A rising young star in jazz is headed to Durham Thursday night. Gregory Porter was a college football player when he was sidelined with an injury. So, he turned to music. He cut an album and was still an unknown singer when he was selected by Wynton Marsalis to do a residency with Jazz at Lincoln Center.
"As long as I can remember, I've been singing," Porter says. He was raised by a single mom in Bakersfield California. "When my mother would come in from work I was her foot masseuse and I was also her songster." Porter would sing songs he heard on TV or the radio. Sometimes he would record himself singing songs and play them back for his mother. She said to him, "Boy you sound like Nat King Cole." That statement changed his life.
Porter says 'Nat King Cole' was a strange name, and he wanted to know more. First he saw an album cover. "Nat King Cole looked like somebody's father." And then, there was the voice. It seemed like Nat King Cole was singing directly to him. "[His voice] wasn't a sound I heard a bunch on the radio, so it seemed like my own personal voice. When Nat King Cole was singing 'Smile though your heart is aching...' he was speaking just to me, you know? You didn't hear that [type of music] blasting out the windows when I was a kid. So this record was a private conversation to me."
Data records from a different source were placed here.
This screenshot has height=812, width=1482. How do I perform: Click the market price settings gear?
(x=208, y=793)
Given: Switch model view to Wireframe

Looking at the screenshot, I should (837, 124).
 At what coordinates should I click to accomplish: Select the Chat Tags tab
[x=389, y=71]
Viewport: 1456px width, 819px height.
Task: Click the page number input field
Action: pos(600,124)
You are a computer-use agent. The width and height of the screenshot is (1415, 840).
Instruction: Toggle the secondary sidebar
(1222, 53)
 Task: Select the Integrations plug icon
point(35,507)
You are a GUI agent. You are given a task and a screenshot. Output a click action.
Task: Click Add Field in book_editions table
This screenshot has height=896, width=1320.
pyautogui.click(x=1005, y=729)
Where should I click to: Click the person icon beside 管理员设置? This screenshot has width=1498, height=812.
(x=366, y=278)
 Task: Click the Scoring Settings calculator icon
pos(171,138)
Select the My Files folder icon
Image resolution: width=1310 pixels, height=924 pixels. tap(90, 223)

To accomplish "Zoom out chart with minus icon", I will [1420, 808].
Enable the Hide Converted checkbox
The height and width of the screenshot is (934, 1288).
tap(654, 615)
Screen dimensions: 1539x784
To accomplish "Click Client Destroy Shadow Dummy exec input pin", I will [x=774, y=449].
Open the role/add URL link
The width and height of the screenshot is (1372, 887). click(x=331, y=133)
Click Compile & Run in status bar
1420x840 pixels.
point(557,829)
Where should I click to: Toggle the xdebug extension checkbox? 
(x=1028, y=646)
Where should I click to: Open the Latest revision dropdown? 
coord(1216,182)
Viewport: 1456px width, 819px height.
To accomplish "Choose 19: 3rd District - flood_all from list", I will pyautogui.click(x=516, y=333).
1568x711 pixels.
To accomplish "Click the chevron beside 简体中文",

Porter told WUNC's Phoebe Judge in 2013 about his childhood, the musical he wrote to honor Nat King Cole, and what he said when he met the man's daughter:
http://www.podtrac.com/pts/redirect.mp3/www.thestory.org/sites/default/files/public/audio/story/2013_02_08_ep_gregory_porter.mp3
Gregory Porter went on to find his own voice. An autobiographical song he wrote last year, was nominated for a Grammy. His latest album is Liquid Spirit.